Reduced-dose tacrolimus with mycophenolate mofetil vs. standard-dose tacrolimus in liver transplantation: a randomized study.
Author(s): Boudjema K, Camus C, Saliba F, Calmus Y, Salame E, Pageaux G, Ducerf C, Duvoux C, Mouchel C, Renault A, Compagnon P, Lorho R, Bellissant E
Affiliation(s): Service de Chirurgie Hepatobiliaire et Digestive, Hopital de Pontchaillou, Centre Hospitalier Universitaire, Rennes, France. firstname.lastname@example.org
Publication date & source: 2011-05, Am J Transplant., 11(5):965-76. Epub 2011 Apr 5.

- **What to produce**:
From the author list in the citation for the tacrolimus study, give every author whose surname begins with the letter C, with initials as shown. The records are not needed for any of the work here.

(Data extracted from a collection)
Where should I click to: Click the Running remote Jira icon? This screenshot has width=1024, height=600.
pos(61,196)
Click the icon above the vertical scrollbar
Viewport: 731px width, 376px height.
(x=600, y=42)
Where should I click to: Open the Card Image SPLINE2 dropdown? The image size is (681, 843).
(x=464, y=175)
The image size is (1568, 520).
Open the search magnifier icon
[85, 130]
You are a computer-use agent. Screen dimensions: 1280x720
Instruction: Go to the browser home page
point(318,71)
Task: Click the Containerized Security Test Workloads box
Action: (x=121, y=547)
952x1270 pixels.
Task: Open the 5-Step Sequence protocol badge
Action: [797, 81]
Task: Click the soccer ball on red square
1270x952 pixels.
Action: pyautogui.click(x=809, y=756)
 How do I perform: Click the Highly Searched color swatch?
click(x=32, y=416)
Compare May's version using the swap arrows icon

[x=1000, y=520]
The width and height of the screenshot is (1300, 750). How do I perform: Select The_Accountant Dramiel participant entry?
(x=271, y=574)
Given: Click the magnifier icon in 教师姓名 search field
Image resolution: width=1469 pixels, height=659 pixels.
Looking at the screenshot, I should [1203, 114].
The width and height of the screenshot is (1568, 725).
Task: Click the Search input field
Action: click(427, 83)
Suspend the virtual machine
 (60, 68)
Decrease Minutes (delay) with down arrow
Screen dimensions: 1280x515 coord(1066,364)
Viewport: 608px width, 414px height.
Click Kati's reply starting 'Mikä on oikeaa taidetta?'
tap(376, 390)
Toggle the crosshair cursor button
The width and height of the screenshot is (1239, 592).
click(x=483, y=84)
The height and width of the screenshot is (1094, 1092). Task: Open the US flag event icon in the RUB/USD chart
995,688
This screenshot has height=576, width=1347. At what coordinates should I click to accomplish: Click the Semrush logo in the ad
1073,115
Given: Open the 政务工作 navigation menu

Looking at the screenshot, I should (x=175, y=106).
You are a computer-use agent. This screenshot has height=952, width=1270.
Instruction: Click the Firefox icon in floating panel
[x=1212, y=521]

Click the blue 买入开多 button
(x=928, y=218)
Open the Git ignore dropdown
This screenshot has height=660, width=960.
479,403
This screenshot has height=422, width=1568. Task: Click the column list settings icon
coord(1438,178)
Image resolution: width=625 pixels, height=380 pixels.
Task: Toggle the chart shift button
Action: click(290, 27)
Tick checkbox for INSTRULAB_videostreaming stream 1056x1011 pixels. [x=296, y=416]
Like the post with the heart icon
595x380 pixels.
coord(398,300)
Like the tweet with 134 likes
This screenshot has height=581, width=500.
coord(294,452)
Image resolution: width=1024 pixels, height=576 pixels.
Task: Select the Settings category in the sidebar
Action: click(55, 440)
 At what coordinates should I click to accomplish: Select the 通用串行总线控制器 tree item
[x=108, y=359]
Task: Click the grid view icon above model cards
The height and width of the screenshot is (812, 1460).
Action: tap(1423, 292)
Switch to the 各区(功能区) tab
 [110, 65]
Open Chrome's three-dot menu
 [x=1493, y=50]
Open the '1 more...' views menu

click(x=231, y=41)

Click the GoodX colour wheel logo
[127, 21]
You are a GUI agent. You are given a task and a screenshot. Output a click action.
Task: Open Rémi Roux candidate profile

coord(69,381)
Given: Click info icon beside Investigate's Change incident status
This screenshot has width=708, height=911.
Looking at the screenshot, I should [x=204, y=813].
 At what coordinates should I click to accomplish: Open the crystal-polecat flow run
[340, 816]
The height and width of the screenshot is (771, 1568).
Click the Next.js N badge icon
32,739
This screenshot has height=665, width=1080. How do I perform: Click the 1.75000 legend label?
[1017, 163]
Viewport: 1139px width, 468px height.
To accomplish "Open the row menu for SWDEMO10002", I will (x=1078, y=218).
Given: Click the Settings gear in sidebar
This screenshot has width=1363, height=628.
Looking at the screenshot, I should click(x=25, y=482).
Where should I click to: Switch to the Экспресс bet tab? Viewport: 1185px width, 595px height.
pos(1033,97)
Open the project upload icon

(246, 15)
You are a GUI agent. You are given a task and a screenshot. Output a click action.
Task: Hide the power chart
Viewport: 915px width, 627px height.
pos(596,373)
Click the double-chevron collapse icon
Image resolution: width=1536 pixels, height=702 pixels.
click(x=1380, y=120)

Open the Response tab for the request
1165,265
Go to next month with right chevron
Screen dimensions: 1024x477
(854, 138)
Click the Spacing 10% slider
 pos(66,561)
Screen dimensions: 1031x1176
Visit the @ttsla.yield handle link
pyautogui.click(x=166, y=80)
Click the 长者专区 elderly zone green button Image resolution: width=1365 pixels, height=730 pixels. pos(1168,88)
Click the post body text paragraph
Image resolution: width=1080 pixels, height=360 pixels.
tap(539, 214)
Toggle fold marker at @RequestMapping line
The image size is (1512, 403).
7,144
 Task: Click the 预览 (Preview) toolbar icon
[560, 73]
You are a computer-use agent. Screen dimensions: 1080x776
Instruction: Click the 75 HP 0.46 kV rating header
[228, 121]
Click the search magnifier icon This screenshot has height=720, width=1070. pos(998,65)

- **Result of this exercise**:
Camus C, Calmus Y, Compagnon P